La rivoluzione del 1848 portò una nuova situazione politica per la Francia e per Tocqueville. Avendo decantato l’apatia come il principale pericolo per la Francia, Tocqueville riconobbe anche prima della rivoluzione che la Francia era di fronte a una classe operaia politicamente risvegliata che avrebbe potuto spingere la politica francese verso canali socialisti e rivoluzionari. Tocqueville considerava l’indipendenza economica come necessaria alla conservazione della propria indipendenza intellettuale. Perciò vedeva le pressioni dei poveri dipendenti per il benessere statale e dei disoccupati per l’occupazione statale come i passi iniziali verso una dipendenza universale e degradante dallo stato da parte di tutte le classi sociali. Insofferente ai rivoluzionari e sprezzante dei socialisti prima della rivoluzione, Tocqueville si oppose alle richieste dei lavoratori parigini durante i giorni di giugno del 1848, quando la loro rivolta fu repressa nel sangue dal dittatore militare generale Louis Cavaignac, così come nei dibattiti sulla costituzione del 1848. L’unico cambiamento intellettuale prodotto in Tocqueville dagli eventi del 1848 fu il riconoscimento della forza delle idee socialiste e della problematicità della società proprietaria. Anche se aveva cercato di conciliare l’aristocrazia con la democrazia liberale in Democrazia in America, egli rifiutò la democrazia sociale così come emerse nel 1848 come incompatibile con la democrazia liberale.
Politicamente, la posizione di Tocqueville stesso fu drammaticamente migliorata dalla Rivoluzione di febbraio. Il suo elettorato passò da 700 a 160.000 sotto il suffragio universale maschile. Fu eletto come repubblicano conservatore all’Assemblea Costituente dal 79% dei votanti e di nuovo nel 1849 da più dell’87%. Insieme a Beaumont, fu nominato nel comitato che scrisse la costituzione della Seconda Repubblica, e l’anno successivo divenne vice presidente dell’Assemblea. Una crisi di governo prodotta dall’intervento armato francese per ristabilire l’autorità papale a Roma spinse alla sua nomina a ministro degli affari esteri tra il giugno e l’ottobre del 1849, durante la quale lavorò con cautela per preservare l’equilibrio di potere in Europa e per impedire che la Francia estendesse i suoi impegni all’estero. I suoi discorsi e la sua autostima ebbero più successo, ma i risultati gli diedero poche soddisfazioni più durature di quelle che aveva ottenuto durante la monarchia di luglio sotto Luigi Filippo.

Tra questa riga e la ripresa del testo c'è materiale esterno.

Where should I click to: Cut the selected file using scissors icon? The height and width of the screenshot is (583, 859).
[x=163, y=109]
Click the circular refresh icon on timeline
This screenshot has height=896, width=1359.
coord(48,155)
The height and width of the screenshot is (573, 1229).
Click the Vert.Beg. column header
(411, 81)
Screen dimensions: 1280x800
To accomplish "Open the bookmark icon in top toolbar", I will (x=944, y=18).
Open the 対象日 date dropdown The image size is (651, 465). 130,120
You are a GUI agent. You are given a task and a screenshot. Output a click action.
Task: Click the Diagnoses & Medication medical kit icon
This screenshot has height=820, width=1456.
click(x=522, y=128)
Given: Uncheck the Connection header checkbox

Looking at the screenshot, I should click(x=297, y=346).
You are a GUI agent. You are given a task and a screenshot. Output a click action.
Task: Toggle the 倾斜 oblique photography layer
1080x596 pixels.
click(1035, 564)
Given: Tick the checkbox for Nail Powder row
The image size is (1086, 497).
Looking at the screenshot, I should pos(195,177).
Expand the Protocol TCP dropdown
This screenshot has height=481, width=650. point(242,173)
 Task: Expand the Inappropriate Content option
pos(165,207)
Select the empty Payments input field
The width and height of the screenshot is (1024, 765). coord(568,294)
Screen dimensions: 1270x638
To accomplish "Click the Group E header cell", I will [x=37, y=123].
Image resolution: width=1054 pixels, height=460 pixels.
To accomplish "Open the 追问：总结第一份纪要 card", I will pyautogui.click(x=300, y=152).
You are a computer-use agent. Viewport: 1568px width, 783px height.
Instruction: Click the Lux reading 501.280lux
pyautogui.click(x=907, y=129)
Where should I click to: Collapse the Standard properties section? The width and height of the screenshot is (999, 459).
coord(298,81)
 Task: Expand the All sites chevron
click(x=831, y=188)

Poco dopo il suo licenziamento dal Ministero degli Affari Esteri da parte del presidente Louis-Napoléon Bonaparte nell’ottobre 1849, Tocqueville ebbe un crollo fisico. Dopo una lenta guarigione compì un ultimo servizio per la Seconda Repubblica francese. Come reporter del comitato di revisione costituzionale, tentò di scongiurare lo scontro finale tra il presidente e la legislatura, che si concluse con una presa di potere dittatoriale da parte dell’esecutivo. Imprigionato brevemente per essersi opposto al colpo di stato di Louis-Napoléon il 2 dicembre 1851, Tocqueville fu privato di tutte le cariche politiche per aver rifiutato il suo giuramento di fedeltà al nuovo regime. Ricacciato in una piccola cerchia di alleati e amici politici, provò un senso di isolamento e pessimismo politico più profondo che mai.